Danger warning when turbine parts take to Caithness roads

Written byBy GORDON CALDER

Giant blades and tower parts are due to be taken through Caithness next year to a wind farm site at Stroupster.
Giant blades and tower parts are due to be taken through Caithness next year to a wind farm site at Stroupster.

PLANS to transport huge blades and towers around most of Caithness for a wind farm development at Stroupster could cause traffic chaos and be "quite dangerous", it has been claimed.

The equipment is coming into Wick harbour but cannot go directly to the wind farm site near Auckengill because of logistical difficulties. Instead it is planned to take the structures down the A99 to Latheron and up the Causewaymire on the A9 to Thurso.

They will then to go through Castletown and on to John O’Groats before reaching Stroupster, according to Brenda Herrick, who chairs Castletown and District Community Council.

She is concerned about the impact such huge loads would have on the village and the other areas they travel through.

Mrs Herrick claimed the blades, measuring 30 to 40 metres, and the towers, could not go through Wick to Stroupster because of their size and width, and would have to be taken on a circuitous route around the county to get to the site. The harbours at Gills and John O’Groats could not accommodate the loads, she said.

Mrs Herrick, who is a member of the Caithness Windfarm Information Forum, said the loads would create "chaos" at the traffic lights in Thurso near the Tesco supermarket as they headed out towards Castletown.

She said the lights might have to come down to get the vehicles through.

"The road going through Castletown is busy most times of the day. It could cause a problem and be quite dangerous," said Mrs Herrick. She claims it would be better if the loads went through Castletown in the evening. "It would be a nightmare if they were transported during the day," she added.

The Stroupster wind farm is being developed by German company BayWa. Responding to the concern, a UK-based spokeswoman said: "We acquired the project at the end of 2012 from RWE npower renewables.

"Before then, RWE npower had already agreed in principle with Transport Scotland and Highland Council on the longer delivery route for abnormal loads," she said.

The route is understood to have been chosen to avoid the sharp turn along Wick High Street.

The spokeswoman said a construction traffic management plan which incorporated the route had been agreed by the company as part of its planning consent.

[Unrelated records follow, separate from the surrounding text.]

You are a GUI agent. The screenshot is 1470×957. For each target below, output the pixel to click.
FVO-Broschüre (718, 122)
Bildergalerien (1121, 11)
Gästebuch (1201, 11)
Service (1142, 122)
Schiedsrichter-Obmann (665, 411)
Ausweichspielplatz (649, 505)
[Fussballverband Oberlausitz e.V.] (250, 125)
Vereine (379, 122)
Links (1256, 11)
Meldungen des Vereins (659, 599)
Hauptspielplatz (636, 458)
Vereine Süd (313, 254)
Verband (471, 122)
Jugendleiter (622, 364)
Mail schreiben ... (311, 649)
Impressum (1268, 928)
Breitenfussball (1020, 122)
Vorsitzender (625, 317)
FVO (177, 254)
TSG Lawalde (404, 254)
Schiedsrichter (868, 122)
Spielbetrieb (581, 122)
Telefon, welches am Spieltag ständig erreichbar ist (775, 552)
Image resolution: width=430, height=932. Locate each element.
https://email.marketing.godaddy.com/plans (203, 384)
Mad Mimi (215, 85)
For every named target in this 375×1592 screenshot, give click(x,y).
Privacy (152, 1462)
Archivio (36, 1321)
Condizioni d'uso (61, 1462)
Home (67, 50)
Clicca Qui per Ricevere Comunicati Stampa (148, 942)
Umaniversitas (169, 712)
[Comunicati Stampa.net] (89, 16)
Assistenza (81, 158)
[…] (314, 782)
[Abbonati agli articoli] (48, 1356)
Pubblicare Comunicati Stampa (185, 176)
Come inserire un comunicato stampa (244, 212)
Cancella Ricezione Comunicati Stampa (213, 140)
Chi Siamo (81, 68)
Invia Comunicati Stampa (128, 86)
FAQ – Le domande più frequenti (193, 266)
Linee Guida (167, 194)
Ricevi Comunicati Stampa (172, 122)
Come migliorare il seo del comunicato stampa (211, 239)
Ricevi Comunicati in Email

However, she stressed alternatives were being considered, although they would be subject to discussion and agreement with the relevant authorities.

"The timing of the delivery phase will be firmed up in the new year but it is not expected to start before April 2014, so we have a few months until the route will be required," she said.

The construction traffic management plan considered the logistics of turbine deliveries, road safety, public access and junction and road upgrades.

It aimed to minimise disturbance to the local road network, she added.

A Transport Scotland spokesman said: "We have yet to receive a haulier application on behalf of the company’s client for this particular movement of wind farm components.

"When an application is received, consultation will commence and Highland Council and other key stakeholders, including Police Scotland, will be given the opportunity to comment on the haulier’s preferred route.

"Highland Council will be responsible for raising safety concerns on local roads at this point before any approval is agreed."

A Police Scotland spokesman said: "As with all abnormal loads which require a police escort, we look to minimise traffic disruption as much as possible.

"While each route can present its own challenges to our officers, the safety of road users is our main consideration when moving these loads and the patience of the travelling public is always appreciated."

The Caithness Courier contacted Highland Council for a comment but no-one was available by the time we went to press yesterday afternoon.

BayWa acquired the Stroupster wind farm through its subsidiary Renerco Renewable Energy Concepts, which took up an option to buy up to 10 onshore wind farms across England, Scotland and Wales from RWE npower renewables.

Stroupster is understood to be the fourth wind farm purchased through the agreement.

Approval was granted for 12 turbines but BayWa wants to add another one. Construction is expected to get under way next year.